At the scale of the community, this will involve a reorientation towards maintaining “basic community services such as sanitation, dispute resolution, and public safety during times when centralized government isn’t functioning”. 9 For households and extended families, this will involve the reinvention of the household economy, meaning that an increasing fraction of our day-to-day needs will be met through the informal and unpaid production, exchange and care - “Not so long ago, a large fraction of all economic value came from the household sector.
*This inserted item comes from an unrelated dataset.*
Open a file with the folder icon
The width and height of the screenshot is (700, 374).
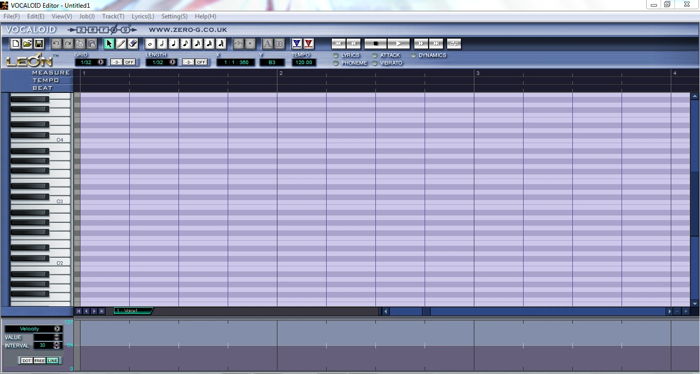[27, 44]
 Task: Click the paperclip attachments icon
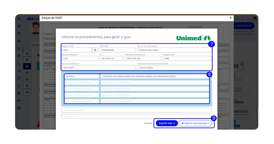tap(27, 86)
Many of us still remember grandmothers who always had jars of homemade jelly in the cupboard and crochet hooks dancing in their hands, and grandfathers whose garages were as full of tools as their gardens were of ripe tomatoes.”  For individuals, JMG recommends starting small and taking it from there, from the practical ‘low hanging fruit’ actions such as retrofitting your home for energy conservation, cutting back on fossil fuel consumption, starting a vegetable garden and composting your food scraps through to learning practical hand-based skills, adopting an“obsolete” technology, (such as the scythe, that when used correctly is as effective as a ‘weed wacker’ but much more resilient to dwindling energy resources), through to taking charge of your own healthcare, helping to build your local community and exploring your spirituality. 
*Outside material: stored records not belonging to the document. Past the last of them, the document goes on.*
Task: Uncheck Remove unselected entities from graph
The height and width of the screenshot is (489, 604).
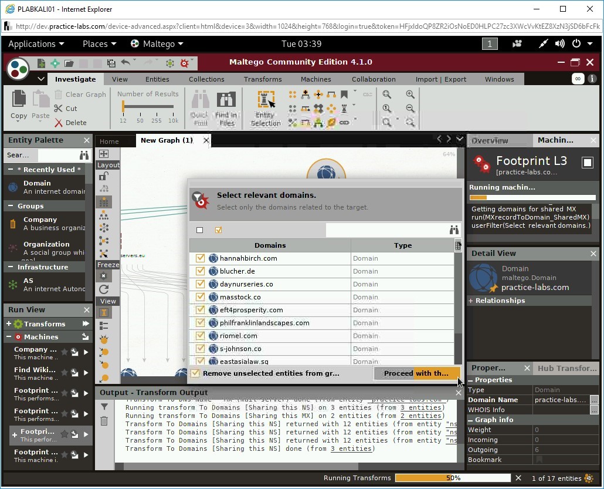Action: pyautogui.click(x=195, y=373)

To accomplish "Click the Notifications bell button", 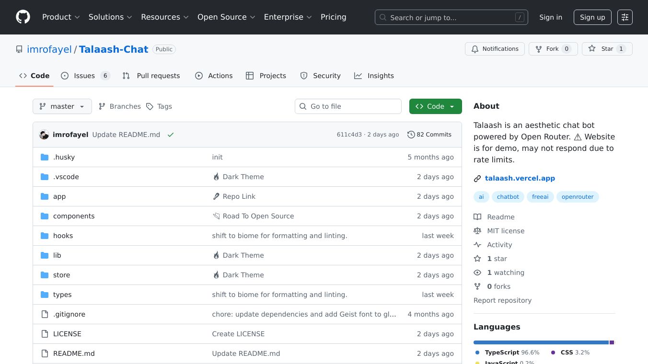I will [x=494, y=49].
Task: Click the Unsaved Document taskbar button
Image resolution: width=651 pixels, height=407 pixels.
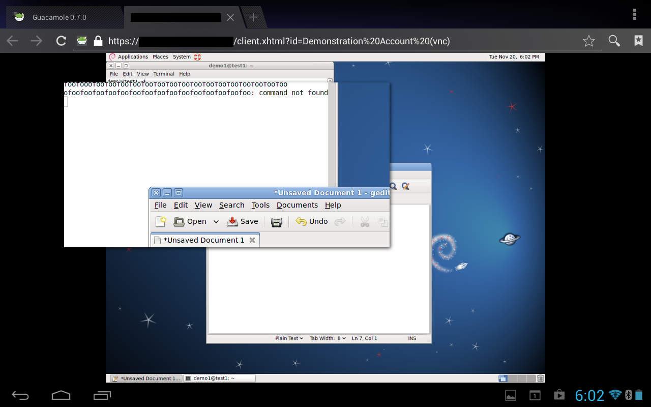Action: click(146, 379)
JMG’s The Long Descent provides an excellent introduction to some of the core system dynamics underpinning many of today’s predicaments and provides grounded and practical advice on what we can do as individuals, families and in community.

Postscript - But wait, there's more! Through The Long Descent, JMG sows the seeds for two key concepts he picks up in detail in subsequent books that I will review in due course. The first is the application of ecological succession as an apt and useful analogy for a civilisation's life cycle, which is expanded on in Ecotechnic Future: Envisioning a Post-Peak World. The second is the civic religion of progress as the established and largely unrecognised religion and shared belief system of the industrial age, the central theme explored in After Progress: Reason and Religion at the End of the Industrial Age.

Footnotes

1. Whilst I find JMC theory of catabolic collapse and the long descent the most compelling narrative of the future we are likely to face, the key differences today from previous civilizations include the potential of catastrophic climate change, ecological collapse and nuclear holocaust.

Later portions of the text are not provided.